![]() |
Ilustração: Tierney Gearon |
Eu vim de um lugar com nome de vencedor, um vencedor desconhecido, que venceu uma batalha desconhecida, que têm heróis desconhecidos, e famosos desconhecidos e um sotaque desconhecido. Cresci ali, entre as gotas de sucesso de uma vila sem vizinhos, entre o Rio de Janeiro e a Bahia, apesar de viver entre eles, nunca foram vizinhos. Estudei em um colégio de moças muito bonitas, famosas moças desconhecidas. Tive aula de etiqueta no lugar de filosofia. O meu colégio tinha nome de gênio, mas não tolerava a diferença.
O uniforme não tinha a cara do lugar de onde eu vim, porque o lugar de onde eu vim não queria ter cara. O colégio tinha uniforme inglês e high school e todo mundo tinha que usar o mesmo tênis.
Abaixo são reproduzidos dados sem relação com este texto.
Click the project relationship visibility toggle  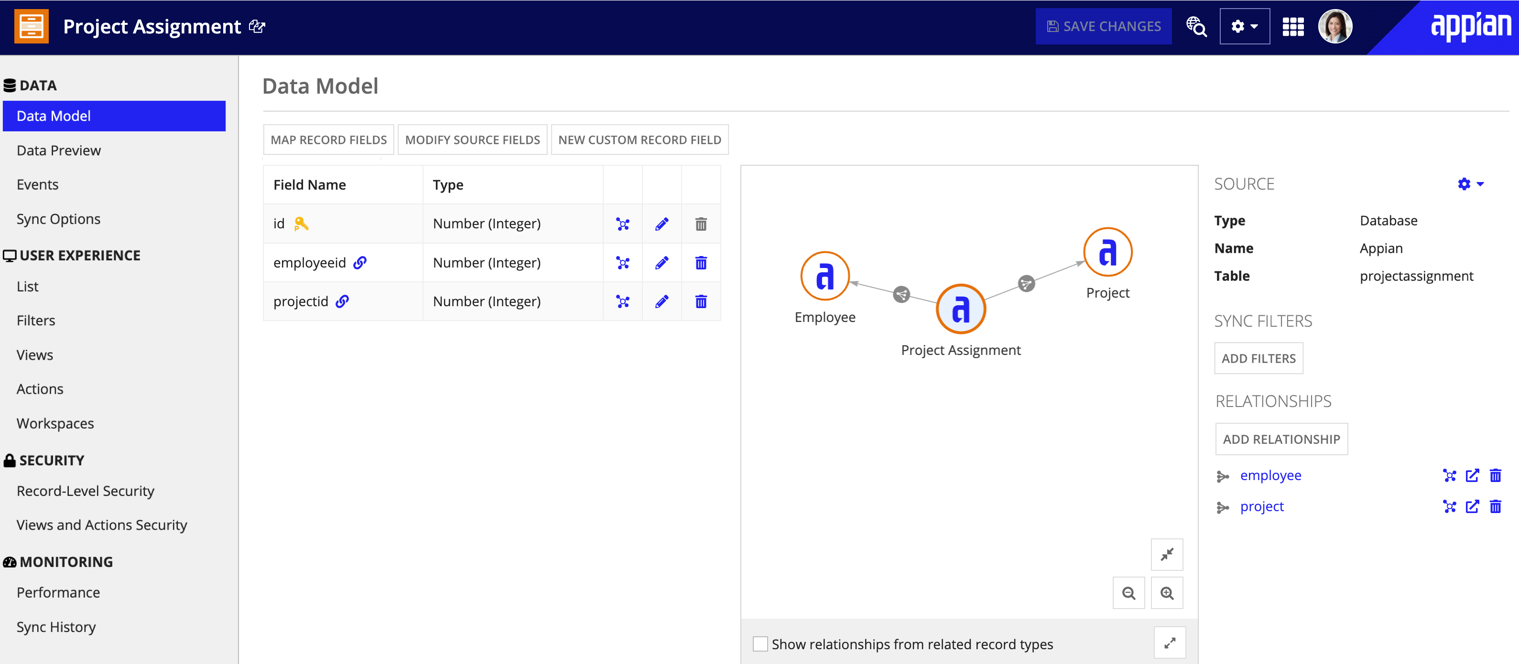pyautogui.click(x=1448, y=506)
Tinha uma menina negra no meu colégio, a única negra, pelo menos na minha sala, e teve um dia que ela voltou de Salvador com um cabelo bonito, cheio de tererê e tava muito legal e diferente, mas o colégio achou aquilo um desrespeito e pediu para que a menina tirasse ou se retirasse do colégio, ela se retirou e todo mundo da minha classe achou aquilo um absurdo, mas ninguém fez nada. As meninas, minhas amigas, eram as moças mais bonitas da cidade, já eu sempre tive vocação para esquisita, embora naquele tempo me empenhasse em parecer bonita toda vez que abandonava meu quarto.
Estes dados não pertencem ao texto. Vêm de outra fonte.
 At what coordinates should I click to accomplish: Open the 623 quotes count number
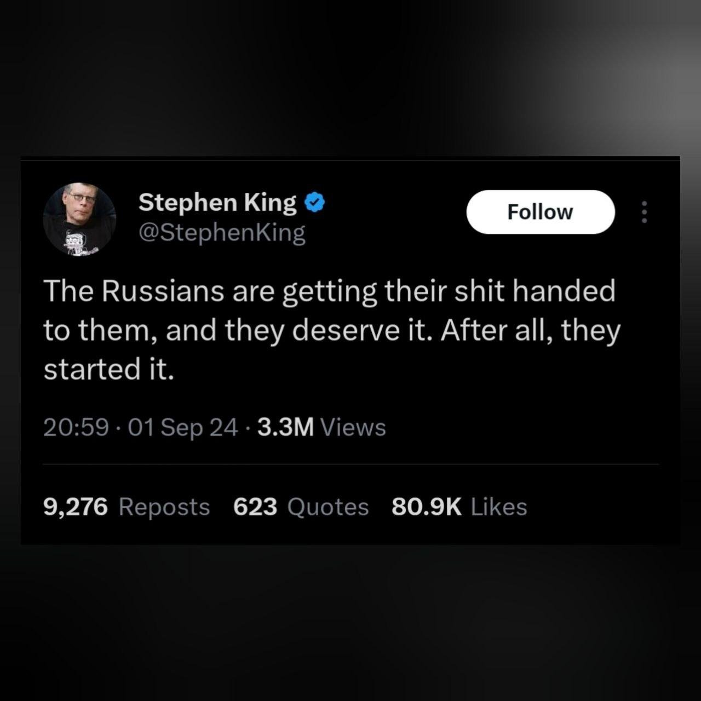click(x=255, y=507)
Com o tempo eu fui achando que ser esquisito era mais bonito que ser bonito.
Aos dezoito anos eu decidi sair da minha cidade, deixar o entre, e fui morar no Rio de Janeiro, isso é uma coisa comum de ser feita na cidade de onde vim. Os artistas vão embora para o Rio, para São Paulo, para o Recife, para a Bahia, é que a minha cidade não gosta da arte quando a arte é feita por lá, mas adora quando ela vêm de famosos conhecidos.
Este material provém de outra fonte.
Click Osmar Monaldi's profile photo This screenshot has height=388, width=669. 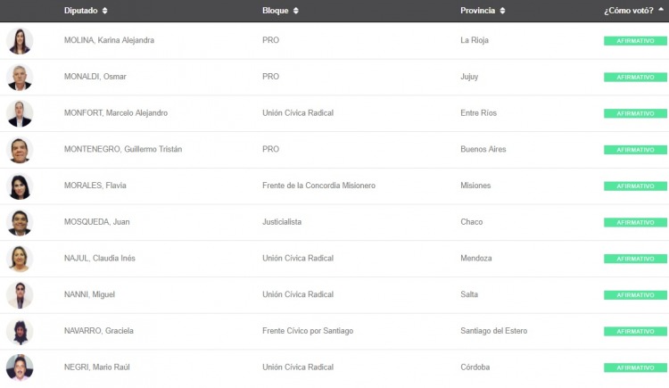(20, 78)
A escola que estudei, a tal com nome de gênio, é ainda hoje a escola mais cara e desejada da cidade. É lá que os empresários de sucesso colocam seus filhos e filhas. Nessa escola, meninas não podem jogar futebol porque é um esporte de meninos. Ninguém pode ter tatuagem ou piercing porque, bom, eles nunca disseram o porque. Lá eles ensinam que a Inglaterra e os Estados Unidos são lugares muito bacanas e que dançar funk é coisa de gente baixa (quando eu ouvi isso pela primeira vez imaginei os meninos mais baixos da turma rebolando).
Eu tenho seis irmãos. Estudamos todos lá, menos um, mas isso é um outro papo. Eu e o mais velho já estamos na faculdade, os outros quatro ainda estão lá.
As minhas amigas continuam sendo minhas amigas embora eu tenha me tornado uma mulher esquisita e elas continuem sendo lindas e chiques.
Eu tenho outros amigos, também muito esquisitos, que hoje moram no Rio como eu e que vieram de lá como eu, e nós estamos bolando um plano, um plano muito esquisito e pretencioso de re-ocupar o lugar sem cara e dar a ele um corpo.
Tayana Dantas é atriz, dramaturga, poeta e letrista.